▽

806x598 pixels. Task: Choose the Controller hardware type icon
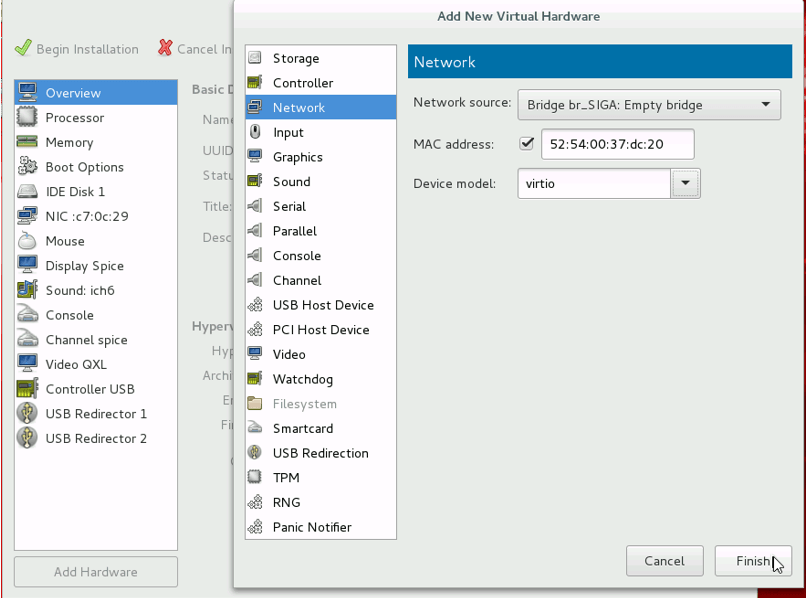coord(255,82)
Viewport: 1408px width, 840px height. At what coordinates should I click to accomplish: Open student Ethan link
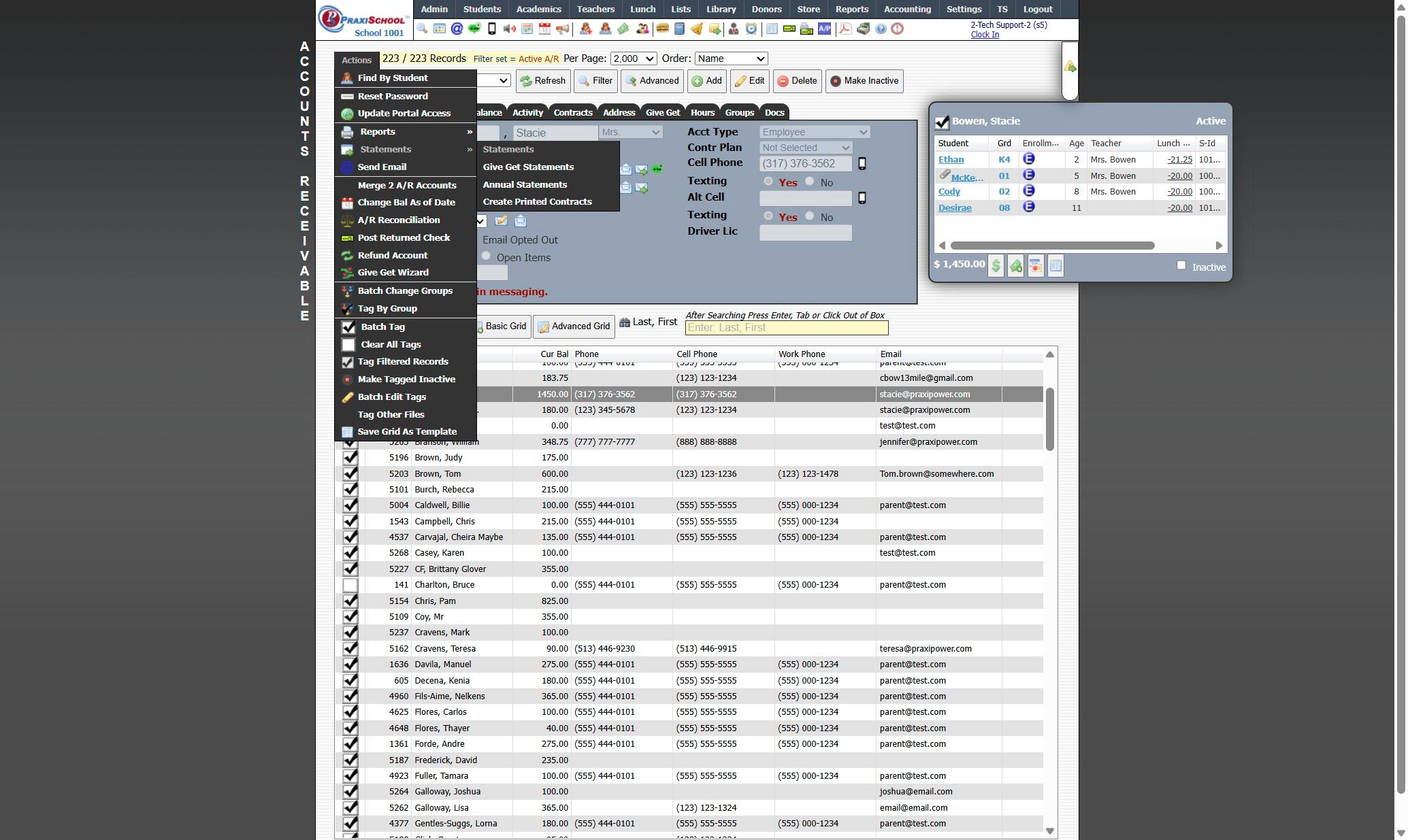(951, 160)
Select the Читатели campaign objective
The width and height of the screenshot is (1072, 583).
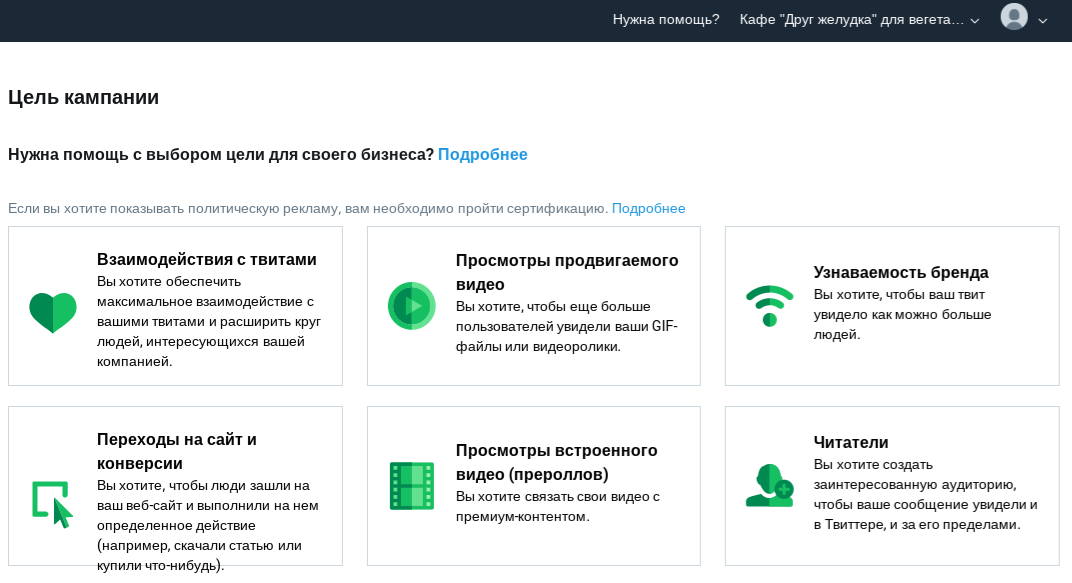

△

▶ What you need to do:
For this copy, leave pictures out and reproduce the lines from the one bearing "Viewport: 1408px width, 840px" through the final line of the listing above, both ends included.

▶ Solution for this exercise:
Viewport: 1408px width, 840px height. At what coordinates should I click to accomplish: Open student Ethan link
(951, 160)
Select the Читатели campaign objective
The width and height of the screenshot is (1072, 583).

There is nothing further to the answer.